Berkeluarga

Satu kata yang begitu indah didengar terlebih saat engkau memasuki usia menyongsong masa itu. Ibarat seseorang yang berpuasa, maka berkeluarga adalah momen berbuka. Bagi seorang pemuda, setelah sekian lama menahan hawa nafsunya, maka hanya dengan berkeluarga inilah kemudian ia mendapatkan muaranya yang halal sehingga hati menjadi lebih tenteram.

Ketenteraman inilah yang kemudian seharusnya diwujudkan bersama dalam koridor kehidupan berkeluarga, sehingga kebahagiaan yang senantiasa dicari itu akan beriring mengikutinya. Ingat, bukan kebahagiaan yang menjadi tujuan utama dari kehidupan berkeluarga, melainkan sebuah ketenteraman yang mewujudlah yang perlu menjadi catatan khususnya bagi kita yang masih berada di awal masa hidup berkeluarga.
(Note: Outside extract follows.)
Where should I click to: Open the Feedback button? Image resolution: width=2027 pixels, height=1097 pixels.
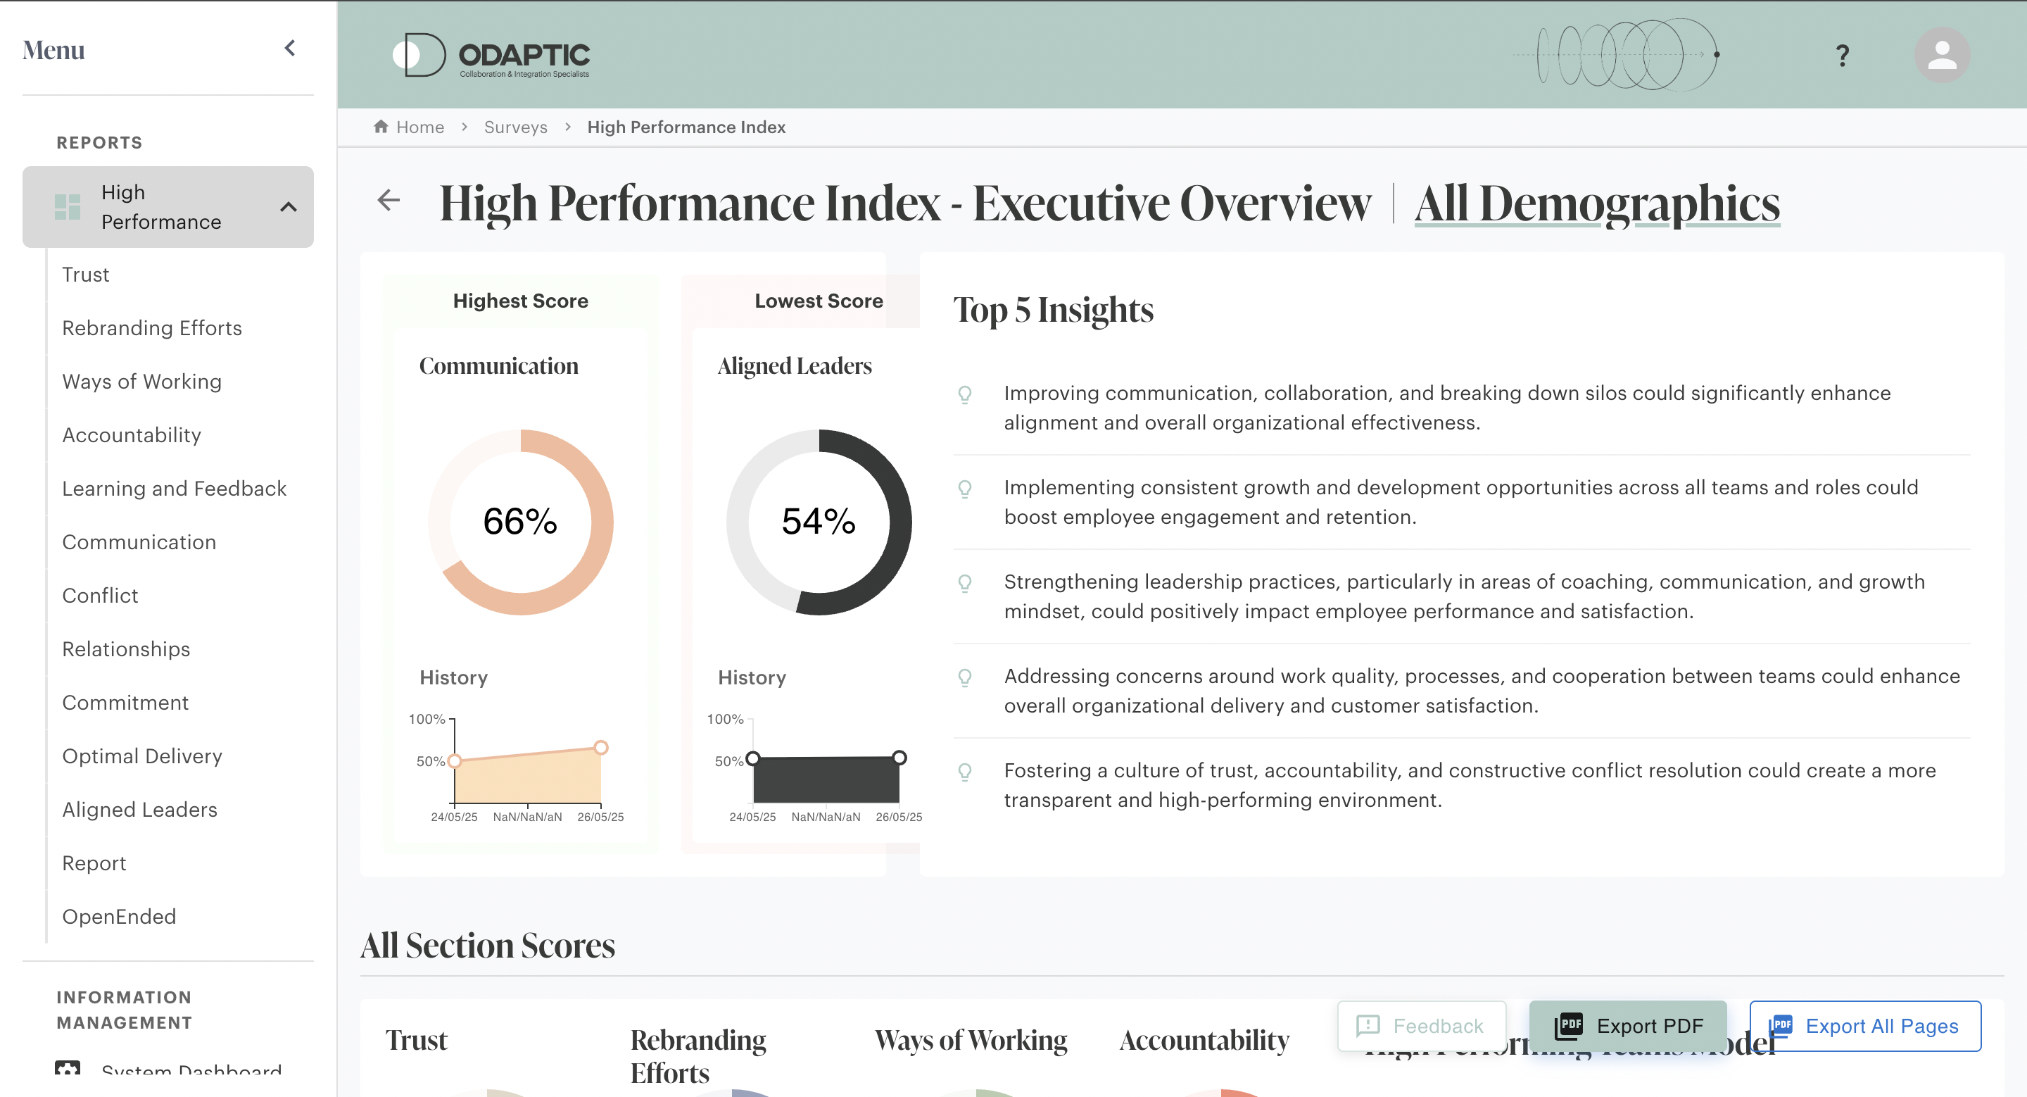click(1421, 1026)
Jika sebelum berkeluarga, umumnya yang tergambarkan sebelumnya adalah cerita tentang semua keindahan saat telah memiliki pasangan kehidupan di dunia. Semua hal yang sebelumnya dilakukan sendiri mendadak berubah dapat dilakukan berdua bersama pasangan tercinta. Sebelum memulai pekerjaan ada teh hangat yang terhidang dengan disambut senyum manis memesona, atau saat setelah mencuci pakaian ada tangan kokoh yang siap mengangkat dan turut menjemurkannya bersama. Ah, rasa-rasanya dunia indah milik berdua dengan sejuta imaji yang tercipta atasnya.

Sungguh imaji itu dapat mewujud setelah kita berkeluarga dan sangat layak diwujudkan dalam kehidupan nyata bersama pasangan hidup tercinta. Pastikan bahwa kelak, khusus untuk yang masih membujang, engkau akan mewujudkannya bersama pasangan hidupmu lalu rasakan betapa ketenteraman itu akan menyeruak dan memenuhi segala ruang yang ada di hati. Keindahan-keindahan yang harus senantiasa dihidupkan dalam hati sebelum, sesaat, dan setelah berkeluarga seberapa pun usia pernikahannya.
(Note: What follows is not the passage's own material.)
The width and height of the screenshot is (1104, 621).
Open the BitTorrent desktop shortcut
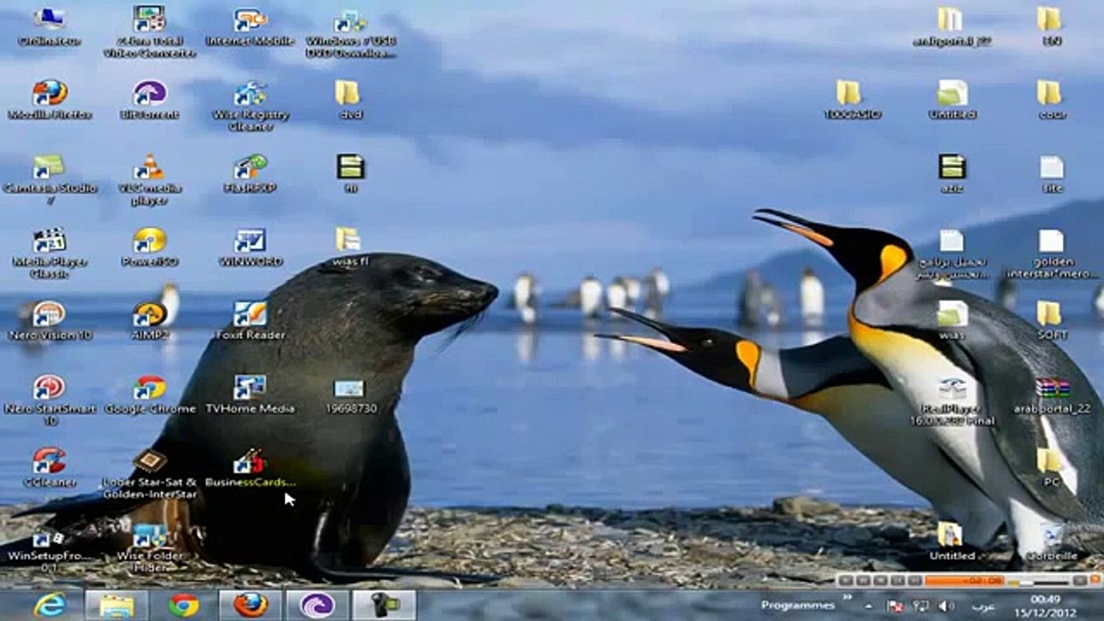149,94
Namun, kehidupan kita tak akan pernah menjadi dinamis jika kita tak menemukan riak-riak di dalamnya. Gula tak akan terasa manis jika Allah tak mencipta rasa pahit pada pare, kopi, dan lain sebagainya. Kebaikan pun tak akan bermakna jika tak ada keburukan yang dicipta di dunia. Seperti halnya pertemuan juga tak akan terasa berharga jika tidak ada kata perpisahan yang menyertainya di kemudian hari. Sungguh semua hal telah berkelindan menciptakan irama kehidupan yang tak berkesudahan. Begitu pun dalam kehidupan berkeluarga dimana Allah telah menciptakan istri, pasangan, dari kaum kita sendiri agar hati ini cenderung dan merasa tenteram kepadanya (Rum:21).
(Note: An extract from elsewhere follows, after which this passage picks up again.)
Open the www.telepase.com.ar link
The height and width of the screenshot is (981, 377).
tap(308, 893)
Proses berkeluarga bersama pasangan hidup itu tak kemudian hanya keindahan yang mengiringinya. Tak selamanya tentang kebahagiaan dan keceriaan yang kita harapkan dijumpa setiap hari, tetapi juga tentang perselisihan, tangis, dan proses penyesuaian diri dalam menerima seutuhnya kehadiran pasangan dalam kehidupan dua insan. Proses penyesuaian diri itu membutuhkan waktu yang tidak sedikit. Ibarat hati yang telah membelah sekian lama dan kemudian coba untuk disatukan, maka kesatuan yang terbangun itu memerlukan pengorbanan yang tidak sedikit.

Pengorbanan itu dapat berupa menerima keadaan pasangan dengan penuh kepahaman, atau bahkan meleburkan kebiasaan diri menjadi kebiasaan bersama yang merupakan hal baru bagi keduanya. Proses inilah yang kemudian dikatakan sebagai pembangunan kesejiwaan antara pasangan suami dan istri. Proses yang memerlukan banyak hal mulai dari pola komunikasi, proses memahami, hingga perselisihan yang tak jarang menguras perhatian diri. Sungguh, jika niat berkeluarga tidak diluruskan untuk Allah semata, niscaya ada banyak hal yang menjadi rapuh di dalamnya.

Dengan demikian, berkeluarga menjadi satu langkah yang seharusnya tak dilakukan dengan sembarangan, tetapi bukan juga sesuatu hal yang harus selalu dikhawatirkan. Selama niat itu lurus dan sedemikian rupa dijaga agar tetap lurus, insyaAllah akan selalu ada bantuan dari-Nya yang tak pernah kita sangka kapan dan bagaimana ia akan tiba. Wahai pemuda, sudah siapkah engkau berkeluarga?